As for the reference parameter value transfer, it is similar to the above process, but the difference is that the caller first applies for memory and then passes it to the callee for copying.

Answer 3

Hello, your code runs as follows on my machine and there are no major problems.

For your second question about the address, see the picture below. I laughed....

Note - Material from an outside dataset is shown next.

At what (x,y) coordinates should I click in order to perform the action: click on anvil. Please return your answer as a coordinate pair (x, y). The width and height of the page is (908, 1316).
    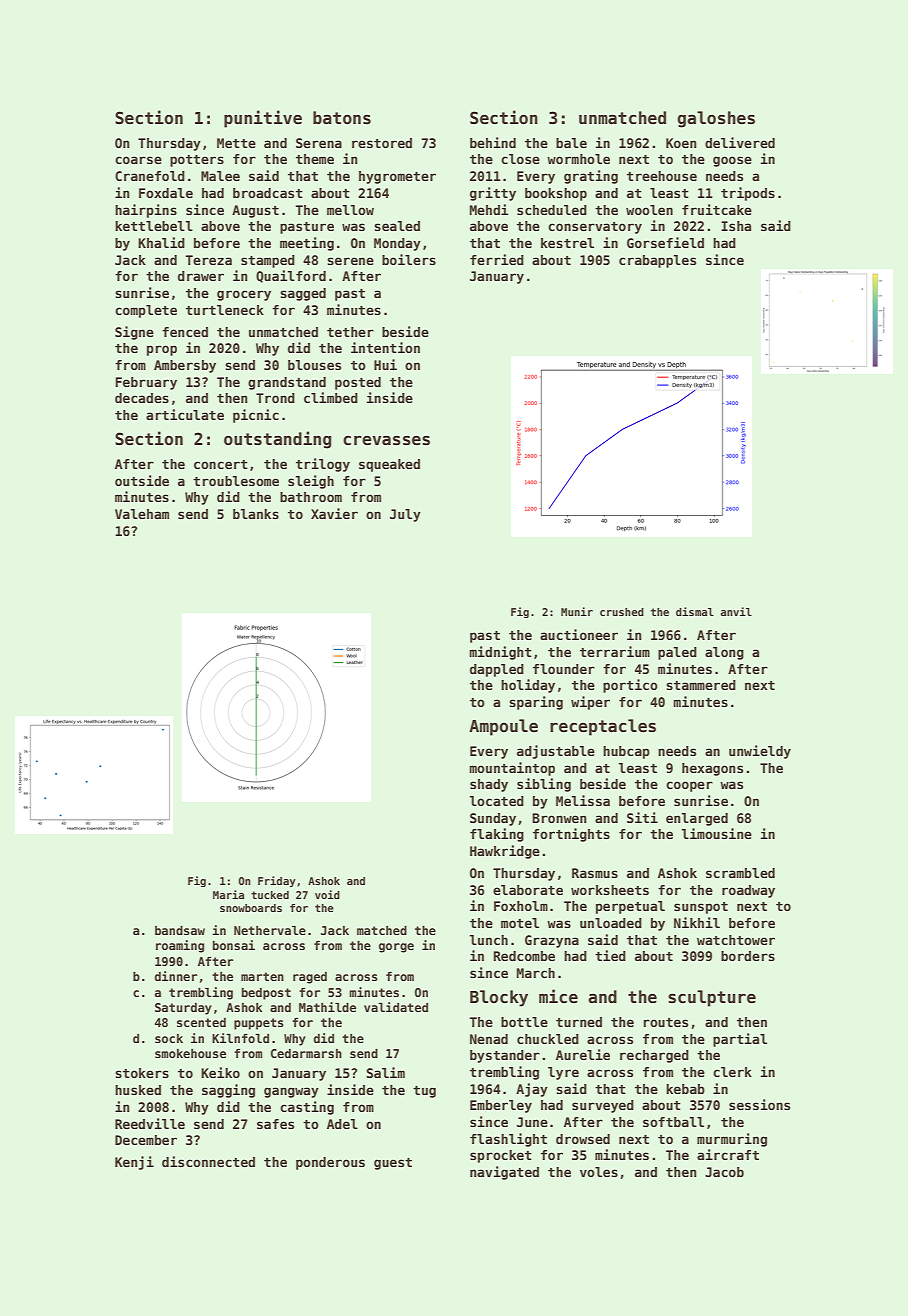
    Looking at the image, I should click on (736, 611).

My compilation environment is mainly VC++, as follows

I used the Linux g++ compiler again to test your program.
One thing, there is a serious error in the coding style of the program. I corrected the irregularities and then compiled it successfully.
g++ xxxx.cpp
The result of running the program shows that the address is correct. The copy constructor is just not called. The specific reason is unknown.
Suggestion: Even if the program is small, please standardize the code format.

Answer 4

a.oneMore()The function returns an rvalue, you need to declare a copy constructor like this

    A(const A& x){
        printf("Copy!\n");
    }

Answer 5

In addition, I also discovered a strange feature, that is, I tried to print the address of this b in oneMore and main respectively:

    A oneMore(){
        A b("lisi");
        printf("%p\n", &b);
        return b;
    }

int main(int argc, char* argv[]) {
    A a("zhangsan");
    A b = a.oneMore();
    printf("%p\n", &b);


    printf("1314\n");
    return 0;
}

The result is that these two results are the same... that is to say, they actually point to the same memory:

/Users/zhangzhimin/Library/Caches/CLion2016.2/cmake/generated/geek-ef0ba4bc/ef0ba4bc/Debug/geek -wall
zhangsanchuangjianle
lisichuangjianle
0x7fff52bfd9a8
0x7fff52bfd9a8
1314
lisixiaohuile
zhangsanxiaohuile

Process finished with exit code 0

It stands to reason that all allocated stack space will be released after coming out of oneMore... I don’t understand - -, is it due to compiler optimization? The assignment initialization is skipped directly, and at the same time Without releasing the space pointing to b in oneMore, can we achieve the effect of initializing b in main?